As of Feb. 1, Pierce County has a new look and a new address in cyberspace.
The welcome mat is out, but visitors to are cautioned to watch out for stepladders and paint buckets.
“The finishing work will continue for some time on the design, services and other elements,” said Ron Klein, director of communications. “But we are proud of what has been accomplished to this point.”
Site visitors can click on and enjoy the scenery, obtain valuable information or conduct business with county offices.
“The best part is that whatever the reason for your visit, you can do it simply. The site was designed to be user friendly. From the front page and throughout the site, everything you need is at your fingertips,” Klein said.
“You type or simply click on what you’re looking for, and the information is brought to you.

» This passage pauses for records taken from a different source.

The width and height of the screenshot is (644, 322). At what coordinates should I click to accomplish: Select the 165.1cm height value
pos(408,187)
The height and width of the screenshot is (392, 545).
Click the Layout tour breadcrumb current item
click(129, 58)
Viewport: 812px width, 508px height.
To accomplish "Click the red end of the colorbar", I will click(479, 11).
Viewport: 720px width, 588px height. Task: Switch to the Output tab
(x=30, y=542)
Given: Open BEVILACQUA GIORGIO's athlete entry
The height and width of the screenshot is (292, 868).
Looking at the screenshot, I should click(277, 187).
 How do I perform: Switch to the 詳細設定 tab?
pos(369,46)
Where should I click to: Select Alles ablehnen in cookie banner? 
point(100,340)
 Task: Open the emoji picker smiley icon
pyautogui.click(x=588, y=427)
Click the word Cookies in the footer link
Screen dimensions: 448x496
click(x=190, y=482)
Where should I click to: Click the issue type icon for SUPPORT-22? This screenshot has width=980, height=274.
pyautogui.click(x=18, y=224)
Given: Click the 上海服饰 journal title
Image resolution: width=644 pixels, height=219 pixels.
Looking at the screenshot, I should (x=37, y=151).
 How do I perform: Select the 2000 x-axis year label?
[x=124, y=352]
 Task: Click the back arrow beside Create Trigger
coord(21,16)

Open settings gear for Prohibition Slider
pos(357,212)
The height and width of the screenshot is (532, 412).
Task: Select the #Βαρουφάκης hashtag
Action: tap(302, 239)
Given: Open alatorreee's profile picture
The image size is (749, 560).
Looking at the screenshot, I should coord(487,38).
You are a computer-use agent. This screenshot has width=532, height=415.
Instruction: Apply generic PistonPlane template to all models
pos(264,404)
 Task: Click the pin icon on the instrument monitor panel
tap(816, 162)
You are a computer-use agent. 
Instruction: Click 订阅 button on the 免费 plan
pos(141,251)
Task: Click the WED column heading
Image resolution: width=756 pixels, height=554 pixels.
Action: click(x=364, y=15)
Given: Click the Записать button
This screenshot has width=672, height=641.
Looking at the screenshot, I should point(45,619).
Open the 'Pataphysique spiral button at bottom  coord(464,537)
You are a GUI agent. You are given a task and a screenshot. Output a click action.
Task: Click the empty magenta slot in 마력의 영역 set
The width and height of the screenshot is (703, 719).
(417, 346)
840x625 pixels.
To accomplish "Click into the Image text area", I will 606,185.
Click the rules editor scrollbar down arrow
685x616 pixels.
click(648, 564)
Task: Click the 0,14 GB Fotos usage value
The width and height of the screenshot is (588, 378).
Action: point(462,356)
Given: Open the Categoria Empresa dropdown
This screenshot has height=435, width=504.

You don’t have to waste time searching through indexes or pages.”
The county hired the Rusty George Design firm of Tacoma to create a new package for the site’s content. Pierce County launched the original site ( in 1995 at the Puyallup Fair’s computer technology exhibit.
Klein and his team will be working with the county’s computer technicians continually to add features and update content.
“Web sites by definition are works in progress,” he said.
The new look provides consistency throughout the site. It also is the public’s first look at the image that will brand the county as its communications are streamlined in coming months. The county’s newsletter, CountyLine, will carry a similar look starting with the February issue, for example.
What can you do on the Web site? Most visitors will be looking for information, and there is a lot of it. Whatever you want to know about Pierce County, Washington or its programs and services, Klein is betting you can find it.
You may not need to know that counties named Pierce also are located in four other states, but that’s true. You can find the information on the site. There also is information that you can use, such as that provided by the Master Gardeners Program.
You also can map your way to any address. You can apply for some building permits and pay for them online. You can check court calendars and dockets.
“Our goal is that citizens be able to do any county business online that they could do at the counter in our buildings,” said Lyn Fowler, outreach and education manager.